[start Input data]

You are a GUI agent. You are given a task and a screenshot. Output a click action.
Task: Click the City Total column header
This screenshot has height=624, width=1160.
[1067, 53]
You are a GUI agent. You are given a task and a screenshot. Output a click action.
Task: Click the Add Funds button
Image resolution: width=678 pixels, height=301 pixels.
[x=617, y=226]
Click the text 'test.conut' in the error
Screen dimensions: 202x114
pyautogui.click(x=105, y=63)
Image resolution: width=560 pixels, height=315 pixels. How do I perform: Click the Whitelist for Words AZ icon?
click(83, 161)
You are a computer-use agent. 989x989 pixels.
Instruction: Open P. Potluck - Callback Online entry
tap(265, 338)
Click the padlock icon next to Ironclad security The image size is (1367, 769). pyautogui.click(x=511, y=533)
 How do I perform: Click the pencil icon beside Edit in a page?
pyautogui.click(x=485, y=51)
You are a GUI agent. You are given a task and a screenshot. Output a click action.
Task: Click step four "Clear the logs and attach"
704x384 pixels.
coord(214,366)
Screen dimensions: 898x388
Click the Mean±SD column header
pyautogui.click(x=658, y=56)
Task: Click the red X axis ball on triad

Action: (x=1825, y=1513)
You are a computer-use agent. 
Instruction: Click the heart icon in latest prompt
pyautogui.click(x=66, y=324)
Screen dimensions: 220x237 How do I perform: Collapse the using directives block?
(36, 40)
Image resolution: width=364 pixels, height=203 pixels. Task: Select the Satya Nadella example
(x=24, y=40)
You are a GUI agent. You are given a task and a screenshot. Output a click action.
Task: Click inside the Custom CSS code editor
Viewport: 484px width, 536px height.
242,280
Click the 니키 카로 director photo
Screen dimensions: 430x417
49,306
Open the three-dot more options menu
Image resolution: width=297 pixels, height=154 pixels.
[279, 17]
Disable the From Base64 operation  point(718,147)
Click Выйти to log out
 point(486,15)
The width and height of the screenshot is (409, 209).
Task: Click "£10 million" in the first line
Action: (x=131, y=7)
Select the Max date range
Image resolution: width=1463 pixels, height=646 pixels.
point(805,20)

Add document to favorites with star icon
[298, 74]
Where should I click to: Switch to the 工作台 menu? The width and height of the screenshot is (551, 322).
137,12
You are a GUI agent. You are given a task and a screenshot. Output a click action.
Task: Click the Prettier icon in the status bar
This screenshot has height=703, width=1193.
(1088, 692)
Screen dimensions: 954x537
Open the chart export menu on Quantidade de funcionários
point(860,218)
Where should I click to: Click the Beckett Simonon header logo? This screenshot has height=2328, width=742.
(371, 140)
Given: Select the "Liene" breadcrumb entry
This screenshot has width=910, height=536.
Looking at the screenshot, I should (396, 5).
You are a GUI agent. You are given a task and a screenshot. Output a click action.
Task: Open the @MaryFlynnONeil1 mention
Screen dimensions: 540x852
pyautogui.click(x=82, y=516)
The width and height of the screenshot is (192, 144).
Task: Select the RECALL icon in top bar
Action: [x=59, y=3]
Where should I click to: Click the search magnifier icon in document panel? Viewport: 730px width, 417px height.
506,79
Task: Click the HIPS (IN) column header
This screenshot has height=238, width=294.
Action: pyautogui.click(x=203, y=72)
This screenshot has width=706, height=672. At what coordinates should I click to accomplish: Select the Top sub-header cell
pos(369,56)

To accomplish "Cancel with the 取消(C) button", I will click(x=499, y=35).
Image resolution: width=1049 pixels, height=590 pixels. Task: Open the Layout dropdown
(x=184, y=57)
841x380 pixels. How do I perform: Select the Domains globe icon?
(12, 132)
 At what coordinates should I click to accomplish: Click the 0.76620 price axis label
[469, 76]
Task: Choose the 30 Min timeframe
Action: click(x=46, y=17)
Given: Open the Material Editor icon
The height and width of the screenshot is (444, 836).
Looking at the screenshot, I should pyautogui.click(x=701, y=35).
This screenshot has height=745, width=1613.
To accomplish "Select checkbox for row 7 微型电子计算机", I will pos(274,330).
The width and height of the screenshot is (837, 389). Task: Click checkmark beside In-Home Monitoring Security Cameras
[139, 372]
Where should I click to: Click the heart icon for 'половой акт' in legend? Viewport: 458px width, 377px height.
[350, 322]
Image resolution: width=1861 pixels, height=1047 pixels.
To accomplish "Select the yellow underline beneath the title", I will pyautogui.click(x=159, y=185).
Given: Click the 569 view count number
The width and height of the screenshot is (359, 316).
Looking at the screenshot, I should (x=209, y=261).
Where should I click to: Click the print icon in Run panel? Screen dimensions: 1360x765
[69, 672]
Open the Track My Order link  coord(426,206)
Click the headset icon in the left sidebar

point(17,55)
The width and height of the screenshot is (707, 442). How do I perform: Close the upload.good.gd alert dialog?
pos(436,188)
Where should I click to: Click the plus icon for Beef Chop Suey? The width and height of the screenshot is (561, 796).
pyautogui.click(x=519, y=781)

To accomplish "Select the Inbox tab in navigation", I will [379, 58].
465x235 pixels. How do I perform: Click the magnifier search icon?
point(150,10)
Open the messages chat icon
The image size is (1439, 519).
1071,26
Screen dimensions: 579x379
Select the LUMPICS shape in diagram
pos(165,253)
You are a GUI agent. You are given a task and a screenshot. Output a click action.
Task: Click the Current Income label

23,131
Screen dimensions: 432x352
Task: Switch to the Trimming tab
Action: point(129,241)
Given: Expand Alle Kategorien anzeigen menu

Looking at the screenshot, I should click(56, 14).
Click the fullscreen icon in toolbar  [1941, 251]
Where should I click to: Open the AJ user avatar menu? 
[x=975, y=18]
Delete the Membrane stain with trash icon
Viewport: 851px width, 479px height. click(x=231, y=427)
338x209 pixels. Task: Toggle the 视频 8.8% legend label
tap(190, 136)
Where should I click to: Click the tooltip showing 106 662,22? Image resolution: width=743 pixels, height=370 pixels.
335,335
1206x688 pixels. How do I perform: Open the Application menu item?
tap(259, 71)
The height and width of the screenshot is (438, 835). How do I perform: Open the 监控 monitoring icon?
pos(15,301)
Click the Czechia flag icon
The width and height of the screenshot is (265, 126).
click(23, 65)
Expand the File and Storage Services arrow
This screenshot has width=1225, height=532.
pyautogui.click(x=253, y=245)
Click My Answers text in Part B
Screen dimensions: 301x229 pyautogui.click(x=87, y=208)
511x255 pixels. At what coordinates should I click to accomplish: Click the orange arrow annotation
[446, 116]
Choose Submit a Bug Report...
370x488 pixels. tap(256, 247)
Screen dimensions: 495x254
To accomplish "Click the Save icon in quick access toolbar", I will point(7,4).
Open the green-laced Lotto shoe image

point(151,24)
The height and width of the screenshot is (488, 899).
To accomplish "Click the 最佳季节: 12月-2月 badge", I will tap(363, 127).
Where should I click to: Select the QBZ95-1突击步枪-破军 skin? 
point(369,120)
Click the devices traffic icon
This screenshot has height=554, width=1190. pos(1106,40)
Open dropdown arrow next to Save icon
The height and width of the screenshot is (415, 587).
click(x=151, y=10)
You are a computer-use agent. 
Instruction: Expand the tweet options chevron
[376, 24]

[end Input data]

Task directions — Copy all of the material above word for word, keeping every line in its original order.

Finished exercise —
You are a GUI agent. You are given a task and a screenshot. Output a click action.
Task: Click the City Total column header
This screenshot has height=624, width=1160.
[1067, 53]
You are a GUI agent. You are given a task and a screenshot. Output a click action.
Task: Click the Add Funds button
Image resolution: width=678 pixels, height=301 pixels.
[x=617, y=226]
Click the text 'test.conut' in the error
Screen dimensions: 202x114
pyautogui.click(x=105, y=63)
Image resolution: width=560 pixels, height=315 pixels. How do I perform: Click the Whitelist for Words AZ icon?
click(83, 161)
You are a computer-use agent. 989x989 pixels.
Instruction: Open P. Potluck - Callback Online entry
tap(265, 338)
Click the padlock icon next to Ironclad security The image size is (1367, 769). pyautogui.click(x=511, y=533)
 How do I perform: Click the pencil icon beside Edit in a page?
pyautogui.click(x=485, y=51)
You are a GUI agent. You are given a task and a screenshot. Output a click action.
Task: Click step four "Clear the logs and attach"
704x384 pixels.
coord(214,366)
Screen dimensions: 898x388
Click the Mean±SD column header
pyautogui.click(x=658, y=56)
Task: Click the red X axis ball on triad

Action: (x=1825, y=1513)
You are a computer-use agent. 
Instruction: Click the heart icon in latest prompt
pyautogui.click(x=66, y=324)
Screen dimensions: 220x237 How do I perform: Collapse the using directives block?
(36, 40)
Image resolution: width=364 pixels, height=203 pixels. Task: Select the Satya Nadella example
(x=24, y=40)
You are a GUI agent. You are given a task and a screenshot. Output a click action.
Task: Click inside the Custom CSS code editor
Viewport: 484px width, 536px height.
242,280
Click the 니키 카로 director photo
Screen dimensions: 430x417
49,306
Open the three-dot more options menu
Image resolution: width=297 pixels, height=154 pixels.
[279, 17]
Disable the From Base64 operation  point(718,147)
Click Выйти to log out
 point(486,15)
The width and height of the screenshot is (409, 209).
Task: Click "£10 million" in the first line
Action: (x=131, y=7)
Select the Max date range
Image resolution: width=1463 pixels, height=646 pixels.
point(805,20)

Add document to favorites with star icon
[298, 74]
Where should I click to: Switch to the 工作台 menu? The width and height of the screenshot is (551, 322).
137,12
You are a GUI agent. You are given a task and a screenshot. Output a click action.
Task: Click the Prettier icon in the status bar
This screenshot has height=703, width=1193.
(1088, 692)
Screen dimensions: 954x537
Open the chart export menu on Quantidade de funcionários
point(860,218)
Where should I click to: Click the Beckett Simonon header logo? This screenshot has height=2328, width=742.
(371, 140)
Given: Select the "Liene" breadcrumb entry
This screenshot has width=910, height=536.
Looking at the screenshot, I should (396, 5).
You are a GUI agent. You are given a task and a screenshot. Output a click action.
Task: Open the @MaryFlynnONeil1 mention
Screen dimensions: 540x852
pyautogui.click(x=82, y=516)
The width and height of the screenshot is (192, 144).
Task: Select the RECALL icon in top bar
Action: [x=59, y=3]
Where should I click to: Click the search magnifier icon in document panel? Viewport: 730px width, 417px height.
506,79
Task: Click the HIPS (IN) column header
This screenshot has height=238, width=294.
Action: pyautogui.click(x=203, y=72)
This screenshot has width=706, height=672. At what coordinates should I click to accomplish: Select the Top sub-header cell
pos(369,56)

To accomplish "Cancel with the 取消(C) button", I will click(x=499, y=35).
Image resolution: width=1049 pixels, height=590 pixels. Task: Open the Layout dropdown
(x=184, y=57)
841x380 pixels. How do I perform: Select the Domains globe icon?
(12, 132)
 At what coordinates should I click to accomplish: Click the 0.76620 price axis label
[469, 76]
Task: Choose the 30 Min timeframe
Action: click(x=46, y=17)
Given: Open the Material Editor icon
The height and width of the screenshot is (444, 836).
Looking at the screenshot, I should pyautogui.click(x=701, y=35).
This screenshot has height=745, width=1613.
To accomplish "Select checkbox for row 7 微型电子计算机", I will pos(274,330).
The width and height of the screenshot is (837, 389). Task: Click checkmark beside In-Home Monitoring Security Cameras
[139, 372]
Where should I click to: Click the heart icon for 'половой акт' in legend? Viewport: 458px width, 377px height.
[350, 322]
Image resolution: width=1861 pixels, height=1047 pixels.
To accomplish "Select the yellow underline beneath the title", I will pyautogui.click(x=159, y=185).
Given: Click the 569 view count number
The width and height of the screenshot is (359, 316).
Looking at the screenshot, I should (x=209, y=261).
Where should I click to: Click the print icon in Run panel? Screen dimensions: 1360x765
[69, 672]
Open the Track My Order link  coord(426,206)
Click the headset icon in the left sidebar

point(17,55)
The width and height of the screenshot is (707, 442). How do I perform: Close the upload.good.gd alert dialog?
pos(436,188)
Where should I click to: Click the plus icon for Beef Chop Suey? The width and height of the screenshot is (561, 796).
pyautogui.click(x=519, y=781)

To accomplish "Select the Inbox tab in navigation", I will [379, 58].
465x235 pixels. How do I perform: Click the magnifier search icon?
point(150,10)
Open the messages chat icon
The image size is (1439, 519).
1071,26
Screen dimensions: 579x379
Select the LUMPICS shape in diagram
pos(165,253)
You are a GUI agent. You are given a task and a screenshot. Output a click action.
Task: Click the Current Income label

23,131
Screen dimensions: 432x352
Task: Switch to the Trimming tab
Action: point(129,241)
Given: Expand Alle Kategorien anzeigen menu

Looking at the screenshot, I should click(56, 14).
Click the fullscreen icon in toolbar  [1941, 251]
Where should I click to: Open the AJ user avatar menu? 
[x=975, y=18]
Delete the Membrane stain with trash icon
Viewport: 851px width, 479px height. click(x=231, y=427)
338x209 pixels. Task: Toggle the 视频 8.8% legend label
tap(190, 136)
Where should I click to: Click the tooltip showing 106 662,22? Image resolution: width=743 pixels, height=370 pixels.
335,335
1206x688 pixels. How do I perform: Open the Application menu item?
tap(259, 71)
The height and width of the screenshot is (438, 835). How do I perform: Open the 监控 monitoring icon?
pos(15,301)
Click the Czechia flag icon
The width and height of the screenshot is (265, 126).
click(23, 65)
Expand the File and Storage Services arrow
This screenshot has width=1225, height=532.
pyautogui.click(x=253, y=245)
Click My Answers text in Part B
Screen dimensions: 301x229 pyautogui.click(x=87, y=208)
511x255 pixels. At what coordinates should I click to accomplish: Click the orange arrow annotation
[446, 116]
Choose Submit a Bug Report...
370x488 pixels. tap(256, 247)
Screen dimensions: 495x254
To accomplish "Click the Save icon in quick access toolbar", I will point(7,4).
Open the green-laced Lotto shoe image

point(151,24)
The height and width of the screenshot is (488, 899).
To accomplish "Click the 最佳季节: 12月-2月 badge", I will tap(363, 127).
Where should I click to: Select the QBZ95-1突击步枪-破军 skin? 
point(369,120)
Click the devices traffic icon
This screenshot has height=554, width=1190. pos(1106,40)
Open dropdown arrow next to Save icon
The height and width of the screenshot is (415, 587).
click(x=151, y=10)
You are a computer-use agent. 
Instruction: Expand the tweet options chevron
[376, 24]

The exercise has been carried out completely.